Tho' out-of-print, it is, still, fairly easy to find and not costly.
Straight forward approach and root information, one can really learn from start-to-finish with this book.
Occasionally i purchase more copies to give away!
Once you begin making your own candy you may not ever want an over-the-counter candy again (you will be spoiled and would probably find yourself in high-end retail shops looking for your candy fix).
Do try the marshmallow and brittle recipes for sure!
The copyright is 1970, but the recipes themselves date back several decades before this. It came from an era when all women were housewives, and they were all expected to know how to make candy. The recipes are a listing of ingredients and some bare-bones instructions; the housewife was expected to know how to fill in the details. Some recipes are barely half a dozen brief, declamatory sentences. The casual cook these days will likely not have this knowledge.

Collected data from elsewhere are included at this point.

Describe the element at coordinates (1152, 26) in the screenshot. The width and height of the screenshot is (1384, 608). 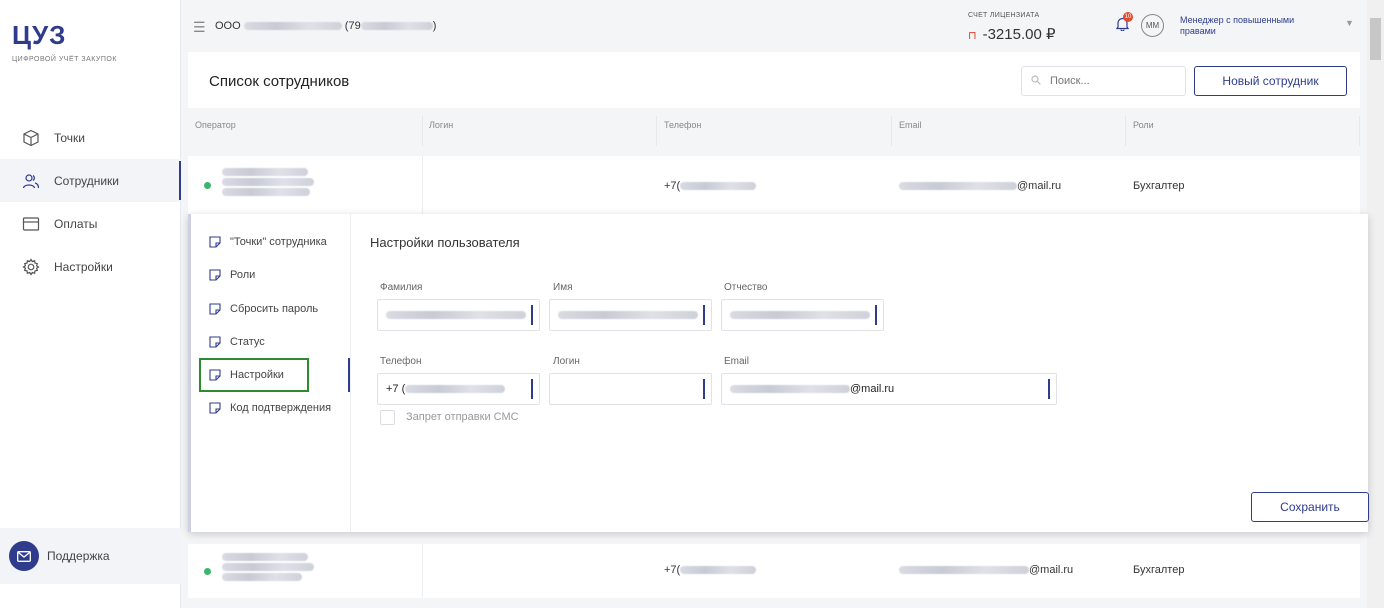
I see `avatar: ММ` at that location.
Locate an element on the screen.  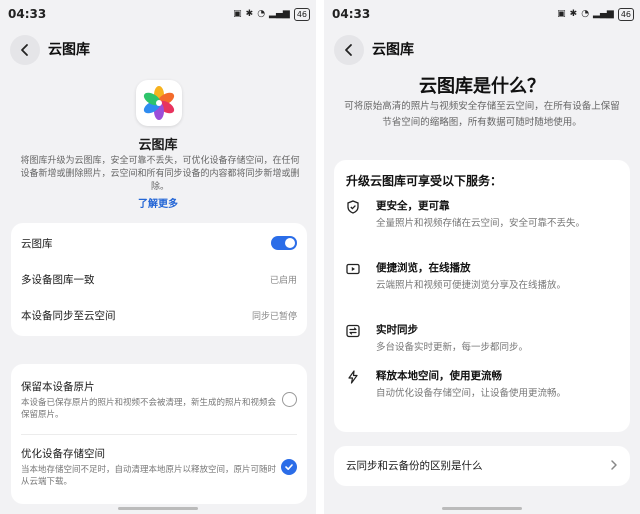
bolt-icon is located at coordinates (353, 376).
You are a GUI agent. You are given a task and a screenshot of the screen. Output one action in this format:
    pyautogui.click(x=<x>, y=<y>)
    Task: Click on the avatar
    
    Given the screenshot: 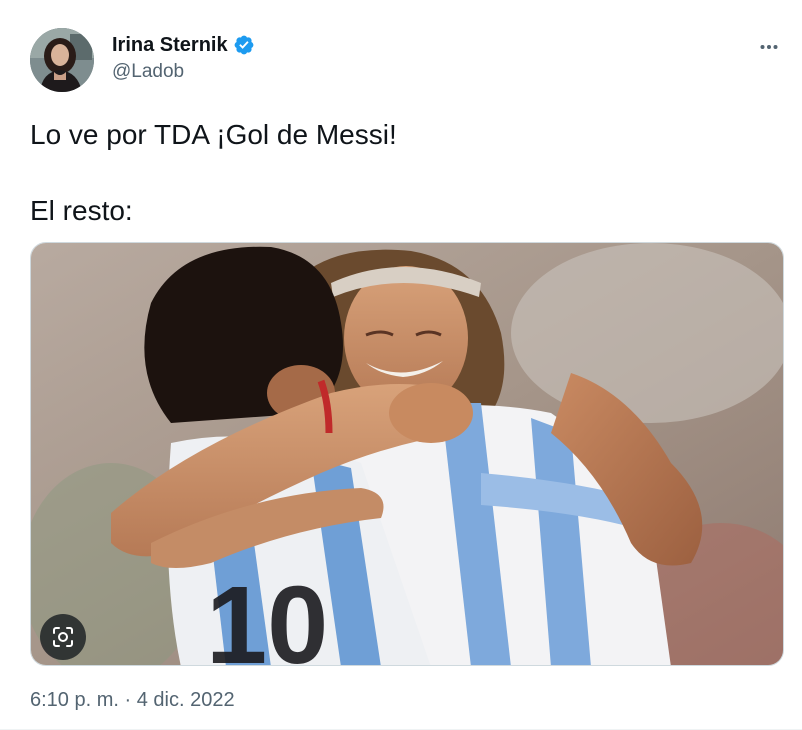 What is the action you would take?
    pyautogui.click(x=62, y=60)
    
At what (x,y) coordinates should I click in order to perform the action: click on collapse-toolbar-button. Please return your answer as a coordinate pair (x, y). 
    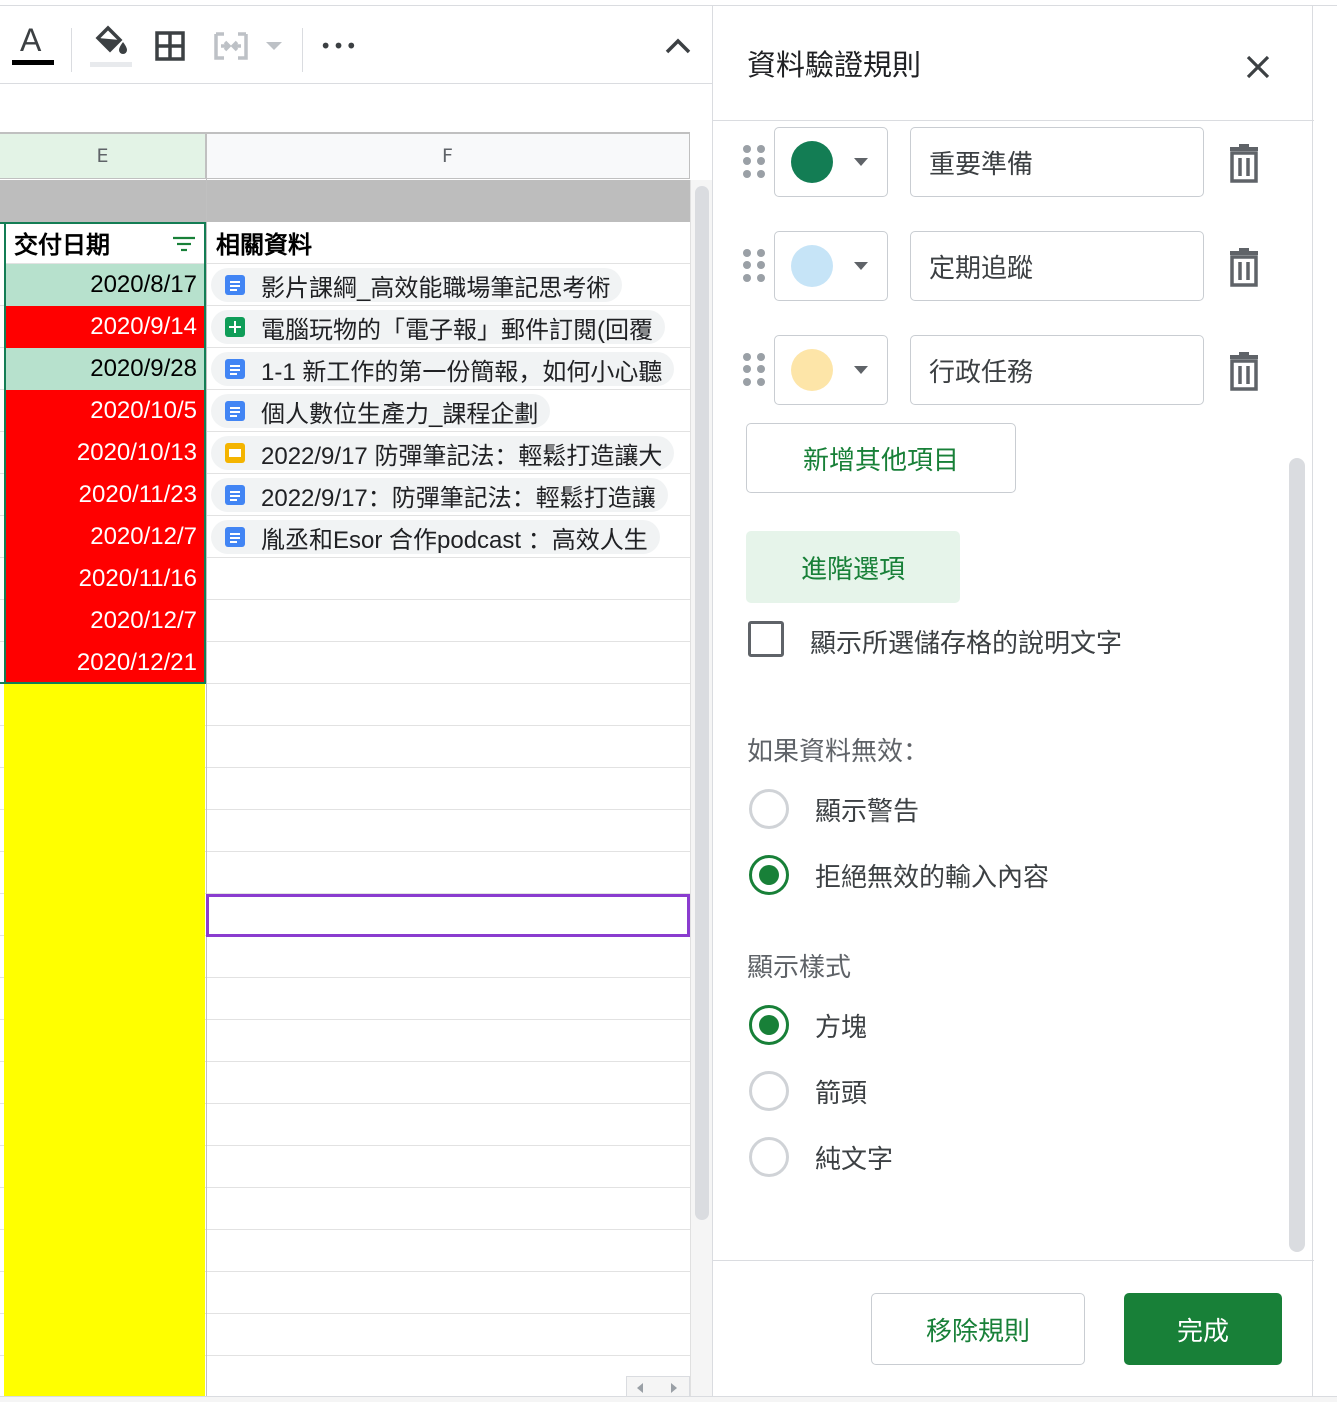
    Looking at the image, I should click on (678, 46).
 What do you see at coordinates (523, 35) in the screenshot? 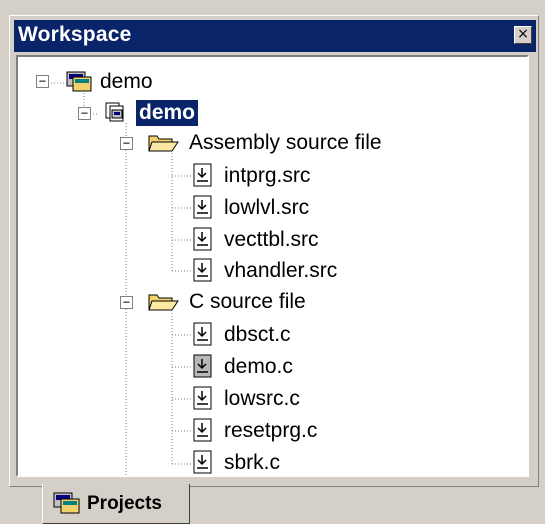
I see `close-button: ×` at bounding box center [523, 35].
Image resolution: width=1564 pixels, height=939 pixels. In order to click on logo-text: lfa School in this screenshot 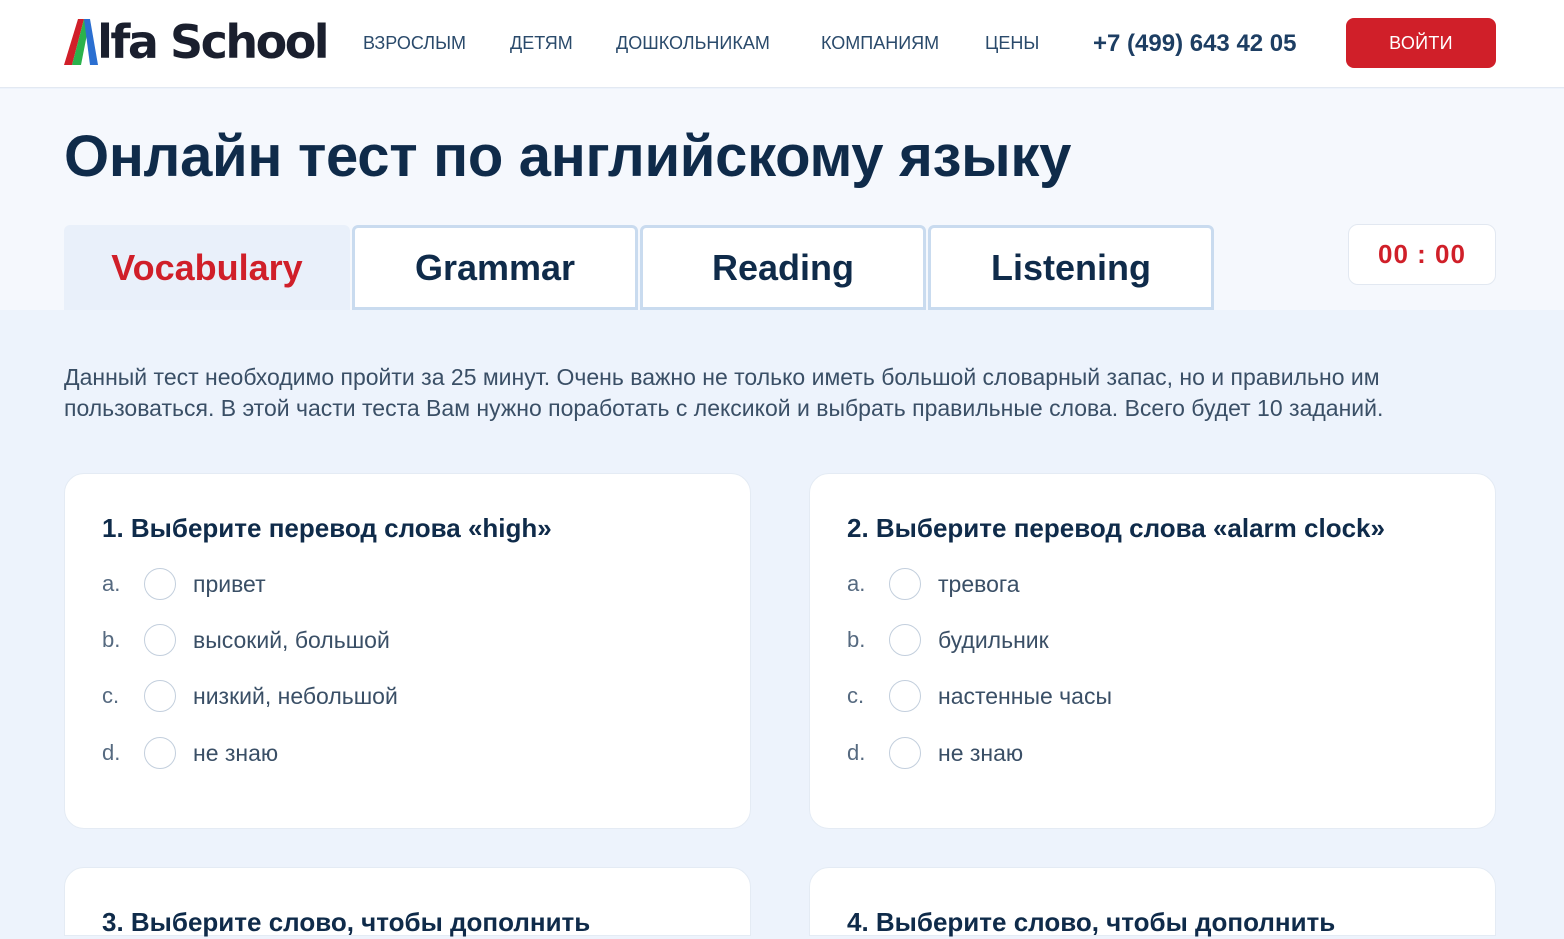, I will do `click(213, 42)`.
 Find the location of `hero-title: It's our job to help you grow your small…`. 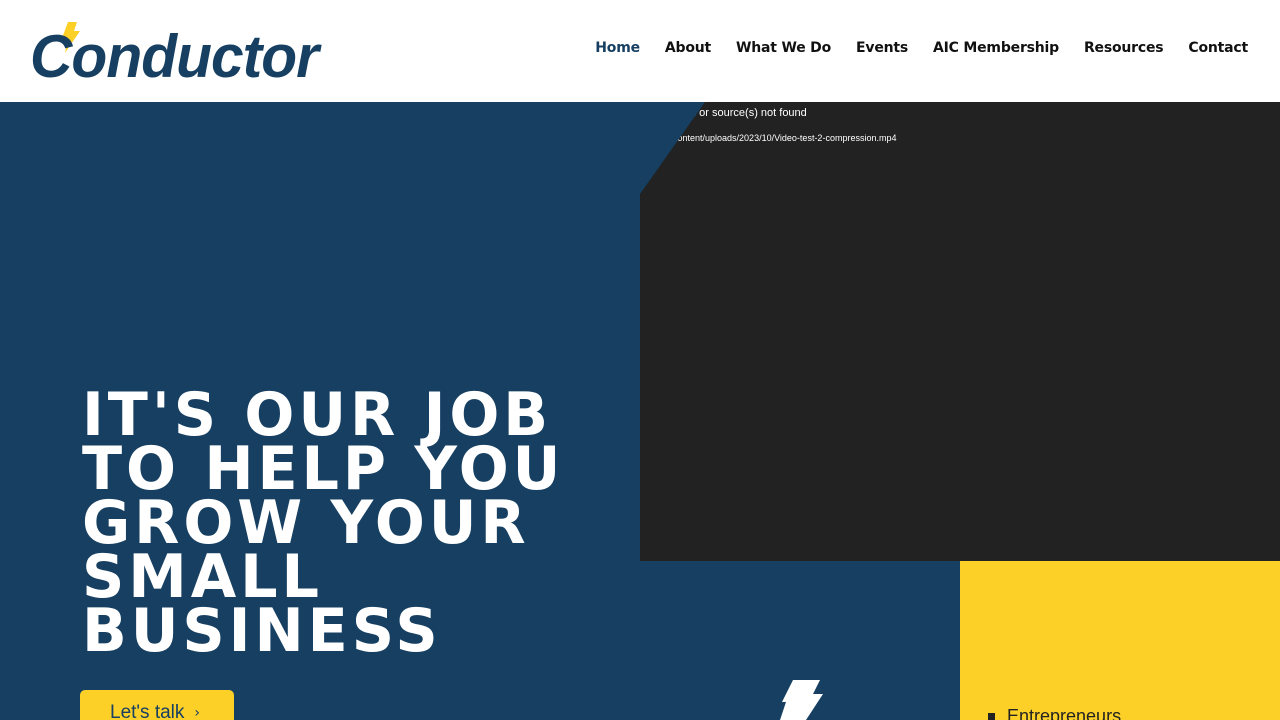

hero-title: It's our job to help you grow your small… is located at coordinates (324, 523).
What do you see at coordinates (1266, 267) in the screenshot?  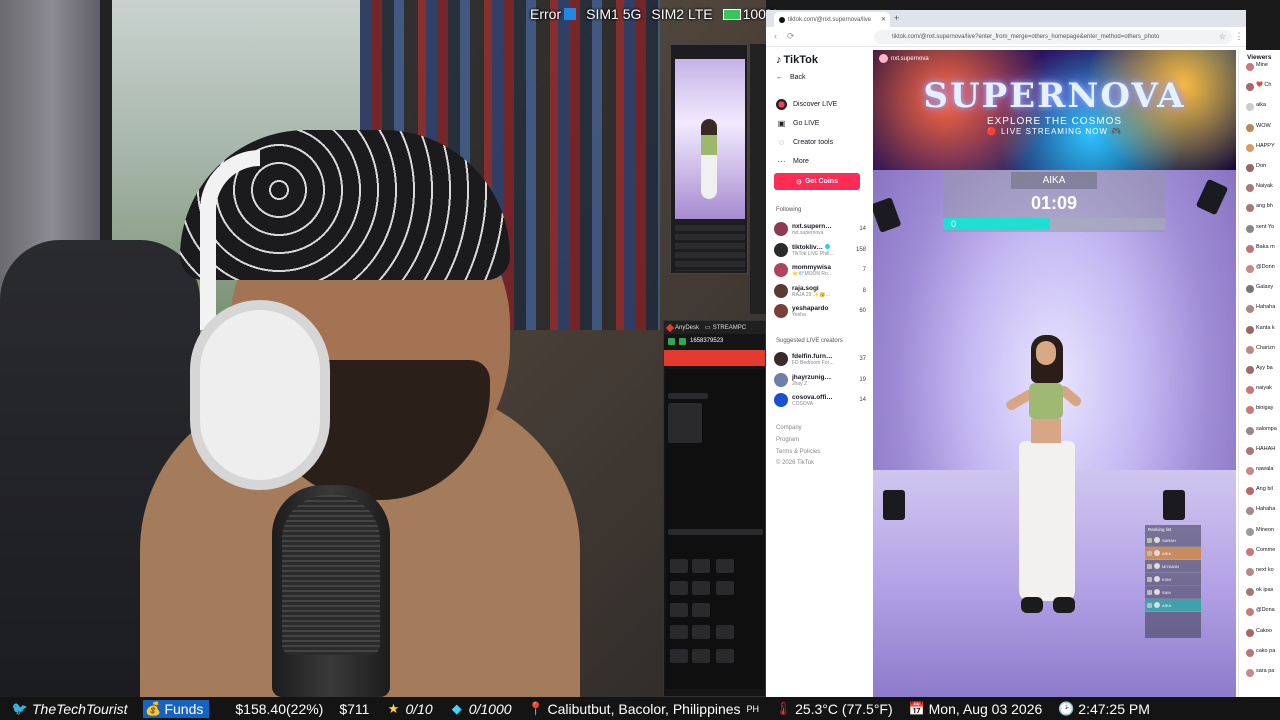 I see `chat-text: @Donn` at bounding box center [1266, 267].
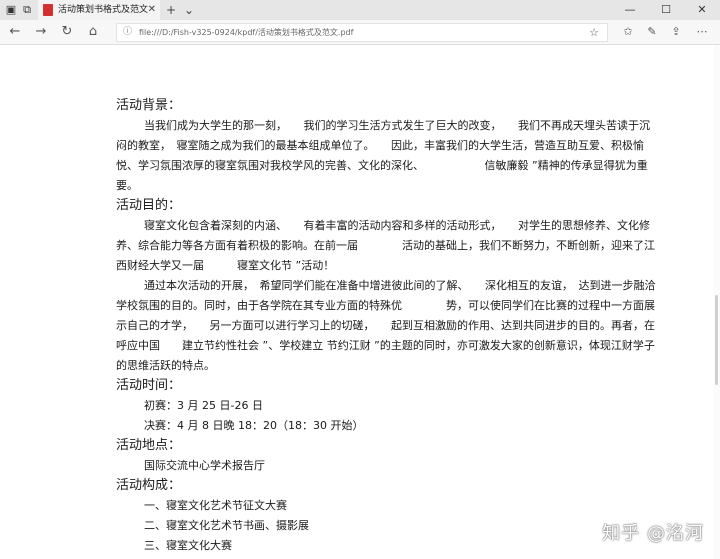 This screenshot has height=559, width=720. What do you see at coordinates (149, 486) in the screenshot?
I see `heading-structure: 活动构成：` at bounding box center [149, 486].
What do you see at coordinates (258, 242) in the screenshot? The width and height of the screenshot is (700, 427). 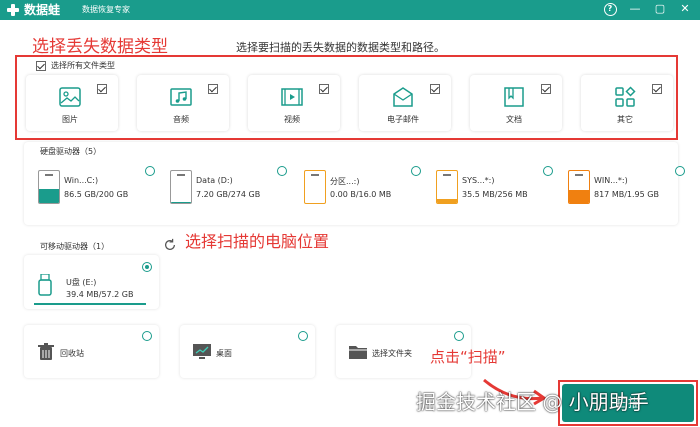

On the other hand, it is a valuable collection of heirloom candy and confectionary recipes. Those who know their way around the candy kitchen or who have some professional training or experience should have very little trouble with most of the recipes; the ones I tried worked perfectly and the other recipes seem to be equally reliable (having Friberg and Gisslen to refer to was a big help). A tremendous variety of candy from a bygone era can be made from this cookbook. There are more than enough quality recipes to fill a candy store or start a business. Be careful, as not all of the recipes produce high quality candy (for example, the chapters on popcorn balls and cereal squares were pretty awful). It includes fudge, creams, nougat, dipped chocolates, fondant, candy bars, brittles, toffee, bark, pralines, fruit jellies, caramel, hard candies, sugared nuts, fruit rolls, etc.
All in all, this book is an essential part of the candy making bookshelf. It shows how candy used to be made in the home kitchen, the likes of which we shall not see again.